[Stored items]

###

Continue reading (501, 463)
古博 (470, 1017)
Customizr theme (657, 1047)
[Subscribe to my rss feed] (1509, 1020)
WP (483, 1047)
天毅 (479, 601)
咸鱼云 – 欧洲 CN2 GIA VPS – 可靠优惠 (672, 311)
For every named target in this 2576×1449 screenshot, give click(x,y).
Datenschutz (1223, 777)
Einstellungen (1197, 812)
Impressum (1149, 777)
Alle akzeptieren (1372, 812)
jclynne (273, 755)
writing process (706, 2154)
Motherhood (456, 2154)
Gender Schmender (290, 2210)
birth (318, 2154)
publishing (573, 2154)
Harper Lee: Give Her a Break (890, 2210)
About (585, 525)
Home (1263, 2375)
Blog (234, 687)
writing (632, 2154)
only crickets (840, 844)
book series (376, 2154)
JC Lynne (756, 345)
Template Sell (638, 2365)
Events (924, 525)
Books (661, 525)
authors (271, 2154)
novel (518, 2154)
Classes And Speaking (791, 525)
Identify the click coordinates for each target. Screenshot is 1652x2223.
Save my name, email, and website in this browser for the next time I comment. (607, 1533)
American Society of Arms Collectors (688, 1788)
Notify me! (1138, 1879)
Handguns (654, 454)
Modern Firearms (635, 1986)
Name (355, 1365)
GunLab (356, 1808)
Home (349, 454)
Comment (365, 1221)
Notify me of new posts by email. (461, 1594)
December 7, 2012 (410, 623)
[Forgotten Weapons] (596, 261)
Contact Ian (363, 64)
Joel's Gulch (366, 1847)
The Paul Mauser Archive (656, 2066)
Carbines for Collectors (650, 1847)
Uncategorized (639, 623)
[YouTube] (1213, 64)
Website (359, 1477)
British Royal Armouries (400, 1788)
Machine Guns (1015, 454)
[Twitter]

###

**TASK DETAILS**
Note how many lines above hold "email" and give that figure alone.

**RESULT BELOW**
2